§ **SOURCE PASSAGE**:
***

# Abstract

Final project for Electronic Publishing and Digital Storytelling in fullfillment of an LM in Digital Humanities and Digital Knowledge from the University of Bologna.

## Project Aims
Wikidata is one of the largest free and open knowledge databases in the world. 
Launched in 2012, it now contains over 97 million items, over six million of them people.

This project investigates how Wikidata describes art historians and how those descriptions differ across gender.
This project serves as a case study in how our descriptions of history create history.

### Phase 1: Overview
We first wanted to get an wide view of Wikidata's data on art historians.
To do this we first queried art historians grouped by gender.

In [59]:
#insert Denise's initial query that breaks down those with art historian/sub groups into genders
from SPARQLWrapper import SPARQLWrapper, JSON
import ssl

ssl._create_default_https_context = ssl._create_unverified_context

# get the endpoint API
wikidata_endpoint = "https://query.wikidata.org/bigdata/namespace/wdq/sparql"

# prepare the query : 10 random triples
my_SPARQL_query = """
SELECT ?genderLabel (count(distinct ?human) as ?number)
WHERE
{SERVICE wikibase:label {
     bd:serviceParam wikibase:language "en" .
   }
  ?human wdt:P31 wd:Q5
  ; wdt:P21 ?gender
  ; wdt:P106/wdt:P279* wd:Q1792450 .
}
GROUP BY ?genderLabel
LIMIT 10

"""

# set the endpoint 
sparql_wd = SPARQLWrapper(wikidata_endpoint)
# set the query
sparql_wd.setQuery(my_SPARQL_query)
# set the returned format
sparql_wd.setReturnFormat(JSON)
# get the results
results = sparql_wd.query().convert()

#men = result["genderLabel"]["male"]
# manipulate the result
for result in results["results"]["bindings"]:
    print(result["genderLabel"]["value"], result["number"]["value"])


print (results)
print("💩")
#print(results["results"]["bindings"][0]['number']['value'])
men = results["results"]["bindings"][0]['number']['value']
women = results["results"]["bindings"][1]['number']['value']
nb = results["results"]["bindings"][2]['number']['value']
print(men)
print(women)
print(nb)

***

§ **EXTRACTED DATA**:
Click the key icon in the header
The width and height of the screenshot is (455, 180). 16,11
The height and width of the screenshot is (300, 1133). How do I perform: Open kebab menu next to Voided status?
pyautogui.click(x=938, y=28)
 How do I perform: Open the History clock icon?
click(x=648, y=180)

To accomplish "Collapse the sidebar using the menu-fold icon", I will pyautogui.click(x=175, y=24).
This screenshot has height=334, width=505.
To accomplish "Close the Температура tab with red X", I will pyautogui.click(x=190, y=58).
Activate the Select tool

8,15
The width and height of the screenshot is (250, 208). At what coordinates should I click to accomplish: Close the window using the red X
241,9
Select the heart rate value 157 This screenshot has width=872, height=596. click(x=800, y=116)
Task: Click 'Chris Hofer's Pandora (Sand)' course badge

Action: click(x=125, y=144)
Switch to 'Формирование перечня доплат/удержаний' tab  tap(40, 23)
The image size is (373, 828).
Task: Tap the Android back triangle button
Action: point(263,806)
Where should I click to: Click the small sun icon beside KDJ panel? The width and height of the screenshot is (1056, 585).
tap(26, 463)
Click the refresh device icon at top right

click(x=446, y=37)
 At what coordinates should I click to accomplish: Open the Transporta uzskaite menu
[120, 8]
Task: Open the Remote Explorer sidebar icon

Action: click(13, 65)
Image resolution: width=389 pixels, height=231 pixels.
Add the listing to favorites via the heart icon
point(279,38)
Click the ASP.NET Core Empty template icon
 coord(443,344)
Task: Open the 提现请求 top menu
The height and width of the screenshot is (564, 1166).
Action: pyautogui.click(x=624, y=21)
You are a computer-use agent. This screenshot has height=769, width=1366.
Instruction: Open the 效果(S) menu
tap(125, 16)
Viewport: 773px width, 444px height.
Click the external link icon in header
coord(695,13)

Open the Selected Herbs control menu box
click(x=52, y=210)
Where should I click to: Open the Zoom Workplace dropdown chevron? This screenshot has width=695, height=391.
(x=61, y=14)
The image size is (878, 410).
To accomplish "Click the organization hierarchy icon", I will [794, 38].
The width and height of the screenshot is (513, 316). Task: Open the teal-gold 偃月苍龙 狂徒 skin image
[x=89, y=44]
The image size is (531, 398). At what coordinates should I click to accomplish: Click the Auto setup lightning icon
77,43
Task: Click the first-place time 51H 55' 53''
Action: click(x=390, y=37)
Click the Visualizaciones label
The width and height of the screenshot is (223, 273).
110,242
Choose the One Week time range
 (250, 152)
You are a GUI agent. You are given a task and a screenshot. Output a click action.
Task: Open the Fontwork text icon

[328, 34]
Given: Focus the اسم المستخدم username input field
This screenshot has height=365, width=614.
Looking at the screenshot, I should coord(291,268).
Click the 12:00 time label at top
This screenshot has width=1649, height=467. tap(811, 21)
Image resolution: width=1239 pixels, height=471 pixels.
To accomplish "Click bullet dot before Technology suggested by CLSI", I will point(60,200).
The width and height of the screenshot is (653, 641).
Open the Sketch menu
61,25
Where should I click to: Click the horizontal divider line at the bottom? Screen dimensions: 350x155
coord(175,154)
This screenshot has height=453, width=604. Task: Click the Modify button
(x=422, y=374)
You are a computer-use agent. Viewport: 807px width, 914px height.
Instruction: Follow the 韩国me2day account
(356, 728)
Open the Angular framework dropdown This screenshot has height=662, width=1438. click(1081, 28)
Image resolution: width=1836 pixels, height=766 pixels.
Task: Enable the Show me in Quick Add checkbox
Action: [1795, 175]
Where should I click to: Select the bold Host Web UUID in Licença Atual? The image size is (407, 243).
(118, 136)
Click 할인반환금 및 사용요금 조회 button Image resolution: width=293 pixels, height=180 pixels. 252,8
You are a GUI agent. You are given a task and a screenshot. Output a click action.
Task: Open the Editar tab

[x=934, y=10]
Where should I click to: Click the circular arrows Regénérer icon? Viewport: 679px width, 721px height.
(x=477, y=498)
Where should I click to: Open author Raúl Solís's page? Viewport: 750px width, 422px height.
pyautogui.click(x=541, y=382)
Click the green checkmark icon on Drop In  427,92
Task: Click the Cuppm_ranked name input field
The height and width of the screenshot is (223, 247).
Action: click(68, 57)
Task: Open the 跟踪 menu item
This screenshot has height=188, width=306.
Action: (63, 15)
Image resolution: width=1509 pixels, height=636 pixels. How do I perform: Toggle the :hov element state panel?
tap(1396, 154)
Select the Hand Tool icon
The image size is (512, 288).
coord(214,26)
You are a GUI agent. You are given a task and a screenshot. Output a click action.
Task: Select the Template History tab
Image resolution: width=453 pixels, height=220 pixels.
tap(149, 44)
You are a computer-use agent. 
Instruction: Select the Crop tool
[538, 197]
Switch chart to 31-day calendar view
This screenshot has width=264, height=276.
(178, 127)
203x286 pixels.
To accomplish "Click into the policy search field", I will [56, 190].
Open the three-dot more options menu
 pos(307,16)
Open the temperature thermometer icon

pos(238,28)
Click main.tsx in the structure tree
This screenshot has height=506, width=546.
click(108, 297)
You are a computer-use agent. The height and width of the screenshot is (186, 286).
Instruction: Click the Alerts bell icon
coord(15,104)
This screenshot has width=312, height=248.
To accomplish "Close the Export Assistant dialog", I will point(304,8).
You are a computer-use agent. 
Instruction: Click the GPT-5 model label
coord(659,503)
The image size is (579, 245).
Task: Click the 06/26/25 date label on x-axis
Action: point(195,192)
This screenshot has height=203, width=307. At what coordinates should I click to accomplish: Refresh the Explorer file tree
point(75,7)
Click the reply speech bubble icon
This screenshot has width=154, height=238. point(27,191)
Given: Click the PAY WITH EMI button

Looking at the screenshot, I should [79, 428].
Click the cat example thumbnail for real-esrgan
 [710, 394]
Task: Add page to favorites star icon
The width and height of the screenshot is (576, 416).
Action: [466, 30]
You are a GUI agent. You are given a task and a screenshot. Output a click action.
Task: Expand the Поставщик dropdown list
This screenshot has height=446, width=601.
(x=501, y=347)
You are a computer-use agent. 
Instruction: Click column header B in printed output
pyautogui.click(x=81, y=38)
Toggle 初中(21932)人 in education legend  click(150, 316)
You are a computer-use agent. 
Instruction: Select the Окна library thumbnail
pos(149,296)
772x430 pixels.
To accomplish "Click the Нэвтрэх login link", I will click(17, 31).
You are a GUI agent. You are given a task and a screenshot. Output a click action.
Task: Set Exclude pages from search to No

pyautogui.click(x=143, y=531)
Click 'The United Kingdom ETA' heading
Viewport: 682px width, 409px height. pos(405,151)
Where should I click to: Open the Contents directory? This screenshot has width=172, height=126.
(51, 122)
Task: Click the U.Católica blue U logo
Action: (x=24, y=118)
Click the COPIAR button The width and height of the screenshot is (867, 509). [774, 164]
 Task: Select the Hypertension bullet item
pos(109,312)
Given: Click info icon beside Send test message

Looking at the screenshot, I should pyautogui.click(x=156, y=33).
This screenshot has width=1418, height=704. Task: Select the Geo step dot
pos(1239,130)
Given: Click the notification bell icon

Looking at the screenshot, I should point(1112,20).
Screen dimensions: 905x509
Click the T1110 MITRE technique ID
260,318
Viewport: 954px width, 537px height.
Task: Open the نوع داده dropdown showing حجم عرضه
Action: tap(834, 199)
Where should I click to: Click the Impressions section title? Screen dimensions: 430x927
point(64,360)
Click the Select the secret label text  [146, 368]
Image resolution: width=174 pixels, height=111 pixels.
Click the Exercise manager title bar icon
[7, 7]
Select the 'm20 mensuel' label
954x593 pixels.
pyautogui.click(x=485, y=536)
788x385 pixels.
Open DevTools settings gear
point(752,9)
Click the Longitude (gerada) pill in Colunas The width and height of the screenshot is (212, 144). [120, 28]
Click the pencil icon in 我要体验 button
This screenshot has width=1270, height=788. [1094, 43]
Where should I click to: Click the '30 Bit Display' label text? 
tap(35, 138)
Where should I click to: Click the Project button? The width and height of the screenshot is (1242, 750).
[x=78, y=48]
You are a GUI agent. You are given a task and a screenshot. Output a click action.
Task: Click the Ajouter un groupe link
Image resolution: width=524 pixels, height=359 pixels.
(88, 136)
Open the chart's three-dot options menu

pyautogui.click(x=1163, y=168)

***

According to the Wikidata project abstract, in what year was Wikidata launched? The listing comes from a different source than the Wikidata project abstract.

2012